EXERCISE
Copy every line below precisely, leaving nothing out.

_ _ _

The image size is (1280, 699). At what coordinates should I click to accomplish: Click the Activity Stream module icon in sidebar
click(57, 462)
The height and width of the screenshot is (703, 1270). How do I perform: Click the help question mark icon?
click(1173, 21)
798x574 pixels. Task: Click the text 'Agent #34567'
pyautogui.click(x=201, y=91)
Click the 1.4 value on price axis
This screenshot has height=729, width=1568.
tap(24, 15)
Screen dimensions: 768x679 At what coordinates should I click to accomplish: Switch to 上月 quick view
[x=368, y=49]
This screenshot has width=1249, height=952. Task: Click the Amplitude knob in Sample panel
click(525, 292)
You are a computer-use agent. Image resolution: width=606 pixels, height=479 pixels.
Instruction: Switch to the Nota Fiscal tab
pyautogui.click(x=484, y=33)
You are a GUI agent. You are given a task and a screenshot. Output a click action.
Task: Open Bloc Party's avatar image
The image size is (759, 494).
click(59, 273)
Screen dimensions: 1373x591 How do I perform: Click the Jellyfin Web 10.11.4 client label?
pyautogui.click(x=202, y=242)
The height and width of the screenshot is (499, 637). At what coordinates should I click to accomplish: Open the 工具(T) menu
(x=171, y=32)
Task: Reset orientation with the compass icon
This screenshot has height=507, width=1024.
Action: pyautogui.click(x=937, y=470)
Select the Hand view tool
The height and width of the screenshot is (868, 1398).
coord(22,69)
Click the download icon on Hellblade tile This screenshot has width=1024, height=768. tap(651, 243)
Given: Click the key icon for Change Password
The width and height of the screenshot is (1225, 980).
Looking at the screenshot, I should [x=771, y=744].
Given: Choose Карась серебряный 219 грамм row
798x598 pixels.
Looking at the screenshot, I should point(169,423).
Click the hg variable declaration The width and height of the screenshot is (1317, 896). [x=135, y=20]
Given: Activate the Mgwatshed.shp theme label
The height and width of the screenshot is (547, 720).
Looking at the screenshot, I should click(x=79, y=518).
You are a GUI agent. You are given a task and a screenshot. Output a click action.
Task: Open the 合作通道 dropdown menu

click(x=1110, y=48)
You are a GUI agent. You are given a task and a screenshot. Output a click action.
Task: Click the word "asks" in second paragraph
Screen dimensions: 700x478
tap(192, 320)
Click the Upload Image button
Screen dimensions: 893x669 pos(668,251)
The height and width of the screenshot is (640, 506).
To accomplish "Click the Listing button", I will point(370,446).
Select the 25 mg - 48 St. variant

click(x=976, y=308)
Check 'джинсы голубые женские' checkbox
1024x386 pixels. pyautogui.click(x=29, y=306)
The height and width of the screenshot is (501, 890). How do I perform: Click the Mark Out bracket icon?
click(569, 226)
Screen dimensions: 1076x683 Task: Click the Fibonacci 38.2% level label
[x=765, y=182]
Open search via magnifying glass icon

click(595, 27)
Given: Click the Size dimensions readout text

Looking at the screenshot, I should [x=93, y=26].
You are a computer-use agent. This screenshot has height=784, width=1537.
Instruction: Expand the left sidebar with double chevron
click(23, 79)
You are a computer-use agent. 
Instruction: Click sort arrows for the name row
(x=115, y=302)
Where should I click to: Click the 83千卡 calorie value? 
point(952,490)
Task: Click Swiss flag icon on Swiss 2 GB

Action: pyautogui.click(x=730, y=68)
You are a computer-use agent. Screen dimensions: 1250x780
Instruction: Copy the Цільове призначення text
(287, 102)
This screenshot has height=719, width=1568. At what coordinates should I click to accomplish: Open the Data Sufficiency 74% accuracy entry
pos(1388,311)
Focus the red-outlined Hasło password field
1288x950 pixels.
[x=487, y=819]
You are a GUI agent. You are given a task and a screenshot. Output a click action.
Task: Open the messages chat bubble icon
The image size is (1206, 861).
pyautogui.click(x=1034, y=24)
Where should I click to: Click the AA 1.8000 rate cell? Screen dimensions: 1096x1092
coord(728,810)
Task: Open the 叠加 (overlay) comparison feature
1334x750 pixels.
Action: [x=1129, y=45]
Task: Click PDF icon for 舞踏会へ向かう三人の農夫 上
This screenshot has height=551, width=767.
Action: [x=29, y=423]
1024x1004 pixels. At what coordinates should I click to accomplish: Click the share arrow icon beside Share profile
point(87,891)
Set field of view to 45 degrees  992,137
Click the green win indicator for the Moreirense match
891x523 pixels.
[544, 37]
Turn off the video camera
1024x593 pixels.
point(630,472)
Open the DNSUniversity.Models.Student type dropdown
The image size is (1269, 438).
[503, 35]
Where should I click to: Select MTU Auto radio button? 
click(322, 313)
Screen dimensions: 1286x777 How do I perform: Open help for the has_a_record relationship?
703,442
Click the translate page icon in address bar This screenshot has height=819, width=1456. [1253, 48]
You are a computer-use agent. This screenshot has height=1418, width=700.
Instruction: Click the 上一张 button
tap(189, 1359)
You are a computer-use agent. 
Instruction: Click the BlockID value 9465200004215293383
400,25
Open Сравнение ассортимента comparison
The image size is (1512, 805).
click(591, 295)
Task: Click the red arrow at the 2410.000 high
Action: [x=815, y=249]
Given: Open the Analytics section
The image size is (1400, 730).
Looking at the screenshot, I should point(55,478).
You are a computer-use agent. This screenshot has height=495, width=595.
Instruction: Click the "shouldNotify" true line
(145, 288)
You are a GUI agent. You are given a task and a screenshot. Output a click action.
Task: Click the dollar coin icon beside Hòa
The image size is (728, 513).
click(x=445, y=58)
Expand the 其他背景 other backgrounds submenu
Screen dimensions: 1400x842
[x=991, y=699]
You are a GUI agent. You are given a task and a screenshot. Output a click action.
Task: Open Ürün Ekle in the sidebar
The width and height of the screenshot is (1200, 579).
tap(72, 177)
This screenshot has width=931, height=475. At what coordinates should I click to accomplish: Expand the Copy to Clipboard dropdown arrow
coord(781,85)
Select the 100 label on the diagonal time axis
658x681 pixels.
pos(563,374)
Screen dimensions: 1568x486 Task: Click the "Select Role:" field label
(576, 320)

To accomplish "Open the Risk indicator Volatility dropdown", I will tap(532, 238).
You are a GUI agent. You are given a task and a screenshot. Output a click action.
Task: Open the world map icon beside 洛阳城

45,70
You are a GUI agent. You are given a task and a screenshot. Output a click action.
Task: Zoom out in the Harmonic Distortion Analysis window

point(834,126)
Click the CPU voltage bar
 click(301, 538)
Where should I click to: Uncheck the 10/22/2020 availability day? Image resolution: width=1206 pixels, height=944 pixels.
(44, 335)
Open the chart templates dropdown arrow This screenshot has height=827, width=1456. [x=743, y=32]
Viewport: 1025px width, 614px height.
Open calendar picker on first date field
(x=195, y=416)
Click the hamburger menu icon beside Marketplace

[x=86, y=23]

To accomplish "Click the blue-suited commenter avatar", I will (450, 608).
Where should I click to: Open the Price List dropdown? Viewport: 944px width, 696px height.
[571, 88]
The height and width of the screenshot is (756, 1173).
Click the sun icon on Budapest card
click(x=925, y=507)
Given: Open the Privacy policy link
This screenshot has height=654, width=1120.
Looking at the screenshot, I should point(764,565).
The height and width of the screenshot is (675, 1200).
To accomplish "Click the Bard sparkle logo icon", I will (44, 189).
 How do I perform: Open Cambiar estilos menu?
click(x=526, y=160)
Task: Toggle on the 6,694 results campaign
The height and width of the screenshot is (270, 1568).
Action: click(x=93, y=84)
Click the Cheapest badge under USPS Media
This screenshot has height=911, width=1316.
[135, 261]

_ _ _

OUTPUT OF THE EXERCISE
The image size is (1280, 699). At what coordinates should I click to accomplish: Click the Activity Stream module icon in sidebar
click(57, 462)
The height and width of the screenshot is (703, 1270). How do I perform: Click the help question mark icon?
click(1173, 21)
798x574 pixels. Task: Click the text 'Agent #34567'
pyautogui.click(x=201, y=91)
Click the 1.4 value on price axis
This screenshot has height=729, width=1568.
tap(24, 15)
Screen dimensions: 768x679 At what coordinates should I click to accomplish: Switch to 上月 quick view
[x=368, y=49]
This screenshot has width=1249, height=952. Task: Click the Amplitude knob in Sample panel
click(525, 292)
You are a computer-use agent. Image resolution: width=606 pixels, height=479 pixels.
Instruction: Switch to the Nota Fiscal tab
pyautogui.click(x=484, y=33)
You are a GUI agent. You are given a task and a screenshot. Output a click action.
Task: Open Bloc Party's avatar image
The image size is (759, 494).
click(59, 273)
Screen dimensions: 1373x591 How do I perform: Click the Jellyfin Web 10.11.4 client label?
pyautogui.click(x=202, y=242)
The height and width of the screenshot is (499, 637). At what coordinates should I click to accomplish: Open the 工具(T) menu
(x=171, y=32)
Task: Reset orientation with the compass icon
This screenshot has height=507, width=1024.
Action: pyautogui.click(x=937, y=470)
Select the Hand view tool
The height and width of the screenshot is (868, 1398).
coord(22,69)
Click the download icon on Hellblade tile This screenshot has width=1024, height=768. tap(651, 243)
Given: Click the key icon for Change Password
The width and height of the screenshot is (1225, 980).
Looking at the screenshot, I should [x=771, y=744].
Given: Choose Карась серебряный 219 грамм row
798x598 pixels.
Looking at the screenshot, I should point(169,423).
Click the hg variable declaration The width and height of the screenshot is (1317, 896). [x=135, y=20]
Given: Activate the Mgwatshed.shp theme label
The height and width of the screenshot is (547, 720).
Looking at the screenshot, I should click(x=79, y=518).
You are a GUI agent. You are given a task and a screenshot. Output a click action.
Task: Open the 合作通道 dropdown menu

click(x=1110, y=48)
You are a GUI agent. You are given a task and a screenshot. Output a click action.
Task: Click the word "asks" in second paragraph
Screen dimensions: 700x478
tap(192, 320)
Click the Upload Image button
Screen dimensions: 893x669 pos(668,251)
The height and width of the screenshot is (640, 506).
To accomplish "Click the Listing button", I will point(370,446).
Select the 25 mg - 48 St. variant

click(x=976, y=308)
Check 'джинсы голубые женские' checkbox
1024x386 pixels. pyautogui.click(x=29, y=306)
The height and width of the screenshot is (501, 890). How do I perform: Click the Mark Out bracket icon?
click(569, 226)
Screen dimensions: 1076x683 Task: Click the Fibonacci 38.2% level label
[x=765, y=182]
Open search via magnifying glass icon

click(595, 27)
Given: Click the Size dimensions readout text

Looking at the screenshot, I should [x=93, y=26].
You are a computer-use agent. This screenshot has height=784, width=1537.
Instruction: Expand the left sidebar with double chevron
click(23, 79)
You are a computer-use agent. 
Instruction: Click sort arrows for the name row
(x=115, y=302)
Where should I click to: Click the 83千卡 calorie value? 
point(952,490)
Task: Click Swiss flag icon on Swiss 2 GB

Action: pyautogui.click(x=730, y=68)
You are a computer-use agent. Screen dimensions: 1250x780
Instruction: Copy the Цільове призначення text
(287, 102)
This screenshot has height=719, width=1568. At what coordinates should I click to accomplish: Open the Data Sufficiency 74% accuracy entry
pos(1388,311)
Focus the red-outlined Hasło password field
1288x950 pixels.
[x=487, y=819]
You are a GUI agent. You are given a task and a screenshot. Output a click action.
Task: Open the messages chat bubble icon
The image size is (1206, 861).
pyautogui.click(x=1034, y=24)
Where should I click to: Click the AA 1.8000 rate cell? Screen dimensions: 1096x1092
coord(728,810)
Task: Open the 叠加 (overlay) comparison feature
1334x750 pixels.
Action: [x=1129, y=45]
Task: Click PDF icon for 舞踏会へ向かう三人の農夫 上
This screenshot has height=551, width=767.
Action: [x=29, y=423]
1024x1004 pixels. At what coordinates should I click to accomplish: Click the share arrow icon beside Share profile
point(87,891)
Set field of view to 45 degrees  992,137
Click the green win indicator for the Moreirense match
891x523 pixels.
[544, 37]
Turn off the video camera
1024x593 pixels.
point(630,472)
Open the DNSUniversity.Models.Student type dropdown
The image size is (1269, 438).
[503, 35]
Where should I click to: Select MTU Auto radio button? 
click(322, 313)
Screen dimensions: 1286x777 How do I perform: Open help for the has_a_record relationship?
703,442
Click the translate page icon in address bar This screenshot has height=819, width=1456. [1253, 48]
You are a computer-use agent. This screenshot has height=1418, width=700.
Instruction: Click the 上一张 button
tap(189, 1359)
You are a computer-use agent. 
Instruction: Click the BlockID value 9465200004215293383
400,25
Open Сравнение ассортимента comparison
The image size is (1512, 805).
click(591, 295)
Task: Click the red arrow at the 2410.000 high
Action: [x=815, y=249]
Given: Open the Analytics section
The image size is (1400, 730).
Looking at the screenshot, I should point(55,478).
You are a computer-use agent. This screenshot has height=495, width=595.
Instruction: Click the "shouldNotify" true line
(145, 288)
You are a GUI agent. You are given a task and a screenshot. Output a click action.
Task: Click the dollar coin icon beside Hòa
The image size is (728, 513).
click(x=445, y=58)
Expand the 其他背景 other backgrounds submenu
Screen dimensions: 1400x842
[x=991, y=699]
You are a GUI agent. You are given a task and a screenshot. Output a click action.
Task: Open Ürün Ekle in the sidebar
The width and height of the screenshot is (1200, 579).
tap(72, 177)
This screenshot has width=931, height=475. At what coordinates should I click to accomplish: Expand the Copy to Clipboard dropdown arrow
coord(781,85)
Select the 100 label on the diagonal time axis
658x681 pixels.
pos(563,374)
Screen dimensions: 1568x486 Task: Click the "Select Role:" field label
(576, 320)

To accomplish "Open the Risk indicator Volatility dropdown", I will tap(532, 238).
You are a GUI agent. You are given a task and a screenshot. Output a click action.
Task: Open the world map icon beside 洛阳城

45,70
You are a GUI agent. You are given a task and a screenshot. Output a click action.
Task: Zoom out in the Harmonic Distortion Analysis window

point(834,126)
Click the CPU voltage bar
 click(301, 538)
Where should I click to: Uncheck the 10/22/2020 availability day? Image resolution: width=1206 pixels, height=944 pixels.
(44, 335)
Open the chart templates dropdown arrow This screenshot has height=827, width=1456. [x=743, y=32]
Viewport: 1025px width, 614px height.
Open calendar picker on first date field
(x=195, y=416)
Click the hamburger menu icon beside Marketplace

[x=86, y=23]

To accomplish "Click the blue-suited commenter avatar", I will (450, 608).
Where should I click to: Open the Price List dropdown? Viewport: 944px width, 696px height.
[571, 88]
The height and width of the screenshot is (756, 1173).
Click the sun icon on Budapest card
click(x=925, y=507)
Given: Open the Privacy policy link
This screenshot has height=654, width=1120.
Looking at the screenshot, I should point(764,565).
The height and width of the screenshot is (675, 1200).
To accomplish "Click the Bard sparkle logo icon", I will (44, 189).
 How do I perform: Open Cambiar estilos menu?
click(x=526, y=160)
Task: Toggle on the 6,694 results campaign
The height and width of the screenshot is (270, 1568).
Action: click(x=93, y=84)
Click the Cheapest badge under USPS Media
This screenshot has height=911, width=1316.
[135, 261]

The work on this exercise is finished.